━━ Material supplied ━━

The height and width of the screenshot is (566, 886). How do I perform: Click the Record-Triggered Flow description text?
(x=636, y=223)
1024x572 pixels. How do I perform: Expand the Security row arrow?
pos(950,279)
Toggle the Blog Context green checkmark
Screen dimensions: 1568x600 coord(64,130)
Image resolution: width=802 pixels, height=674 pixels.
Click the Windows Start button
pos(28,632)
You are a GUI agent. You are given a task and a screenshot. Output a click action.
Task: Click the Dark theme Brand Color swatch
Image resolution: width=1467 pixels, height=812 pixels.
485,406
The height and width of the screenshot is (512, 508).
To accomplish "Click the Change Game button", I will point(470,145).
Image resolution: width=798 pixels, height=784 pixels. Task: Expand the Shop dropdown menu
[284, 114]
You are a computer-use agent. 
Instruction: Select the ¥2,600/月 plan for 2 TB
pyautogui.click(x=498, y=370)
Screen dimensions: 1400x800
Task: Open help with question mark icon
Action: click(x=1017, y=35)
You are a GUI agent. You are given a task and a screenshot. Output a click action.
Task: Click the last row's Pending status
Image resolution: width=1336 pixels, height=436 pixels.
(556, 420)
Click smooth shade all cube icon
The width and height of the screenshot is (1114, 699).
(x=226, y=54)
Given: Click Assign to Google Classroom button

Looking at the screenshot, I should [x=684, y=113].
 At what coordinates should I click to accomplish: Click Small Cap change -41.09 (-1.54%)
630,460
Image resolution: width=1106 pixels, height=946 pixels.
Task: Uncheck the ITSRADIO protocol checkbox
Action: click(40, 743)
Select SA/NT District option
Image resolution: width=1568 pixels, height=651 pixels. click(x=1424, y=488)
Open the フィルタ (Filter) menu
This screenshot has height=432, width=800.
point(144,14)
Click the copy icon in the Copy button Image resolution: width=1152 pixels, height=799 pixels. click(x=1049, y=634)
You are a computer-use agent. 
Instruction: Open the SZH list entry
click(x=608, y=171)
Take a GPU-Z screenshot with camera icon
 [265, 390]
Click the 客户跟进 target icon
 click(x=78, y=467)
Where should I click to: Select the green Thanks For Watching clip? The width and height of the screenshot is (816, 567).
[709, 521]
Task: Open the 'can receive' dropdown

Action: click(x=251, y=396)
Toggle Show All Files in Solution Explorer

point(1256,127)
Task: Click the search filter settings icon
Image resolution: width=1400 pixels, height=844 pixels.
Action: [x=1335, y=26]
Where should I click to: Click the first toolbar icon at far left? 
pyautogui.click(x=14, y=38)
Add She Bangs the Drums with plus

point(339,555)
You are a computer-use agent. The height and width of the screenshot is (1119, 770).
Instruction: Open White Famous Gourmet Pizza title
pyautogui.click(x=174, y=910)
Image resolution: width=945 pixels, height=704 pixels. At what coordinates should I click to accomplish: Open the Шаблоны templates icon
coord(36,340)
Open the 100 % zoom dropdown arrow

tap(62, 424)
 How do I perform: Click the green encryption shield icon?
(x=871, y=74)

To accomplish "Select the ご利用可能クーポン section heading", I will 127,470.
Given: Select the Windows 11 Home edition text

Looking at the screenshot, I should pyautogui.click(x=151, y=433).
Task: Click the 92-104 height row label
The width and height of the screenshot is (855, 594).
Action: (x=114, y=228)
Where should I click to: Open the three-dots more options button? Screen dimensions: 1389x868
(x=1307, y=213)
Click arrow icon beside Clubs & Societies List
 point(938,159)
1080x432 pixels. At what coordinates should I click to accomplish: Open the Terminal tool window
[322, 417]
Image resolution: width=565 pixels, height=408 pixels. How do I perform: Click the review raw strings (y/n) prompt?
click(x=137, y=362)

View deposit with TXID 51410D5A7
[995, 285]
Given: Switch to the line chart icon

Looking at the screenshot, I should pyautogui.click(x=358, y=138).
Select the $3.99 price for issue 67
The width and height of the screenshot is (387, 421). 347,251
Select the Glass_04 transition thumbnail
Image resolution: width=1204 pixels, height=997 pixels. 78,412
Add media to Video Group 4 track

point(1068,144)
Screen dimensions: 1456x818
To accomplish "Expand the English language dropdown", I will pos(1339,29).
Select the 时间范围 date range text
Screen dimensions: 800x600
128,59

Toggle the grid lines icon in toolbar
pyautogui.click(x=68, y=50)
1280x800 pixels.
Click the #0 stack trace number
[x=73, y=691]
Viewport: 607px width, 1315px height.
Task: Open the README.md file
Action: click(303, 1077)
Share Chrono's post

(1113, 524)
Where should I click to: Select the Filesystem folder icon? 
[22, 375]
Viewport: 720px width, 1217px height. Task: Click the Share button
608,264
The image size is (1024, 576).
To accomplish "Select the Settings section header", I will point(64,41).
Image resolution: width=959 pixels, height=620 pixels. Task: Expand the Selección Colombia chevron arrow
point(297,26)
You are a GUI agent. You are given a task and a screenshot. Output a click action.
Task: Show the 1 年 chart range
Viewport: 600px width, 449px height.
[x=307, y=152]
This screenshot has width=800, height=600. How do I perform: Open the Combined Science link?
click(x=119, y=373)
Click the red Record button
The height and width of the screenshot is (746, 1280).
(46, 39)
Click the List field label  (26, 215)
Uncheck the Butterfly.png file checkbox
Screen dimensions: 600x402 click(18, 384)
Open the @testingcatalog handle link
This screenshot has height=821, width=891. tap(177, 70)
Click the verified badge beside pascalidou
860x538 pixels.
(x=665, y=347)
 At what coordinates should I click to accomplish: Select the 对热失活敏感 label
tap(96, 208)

━━━

* _What you will do_:
Could you copy exactly the lines from the one containing "Click the red Record button" through the end of the records above, and nothing more?

* _Problem solution_:
Click the red Record button
The height and width of the screenshot is (746, 1280).
(46, 39)
Click the List field label  (26, 215)
Uncheck the Butterfly.png file checkbox
Screen dimensions: 600x402 click(18, 384)
Open the @testingcatalog handle link
This screenshot has height=821, width=891. tap(177, 70)
Click the verified badge beside pascalidou
860x538 pixels.
(x=665, y=347)
 At what coordinates should I click to accomplish: Select the 对热失活敏感 label
tap(96, 208)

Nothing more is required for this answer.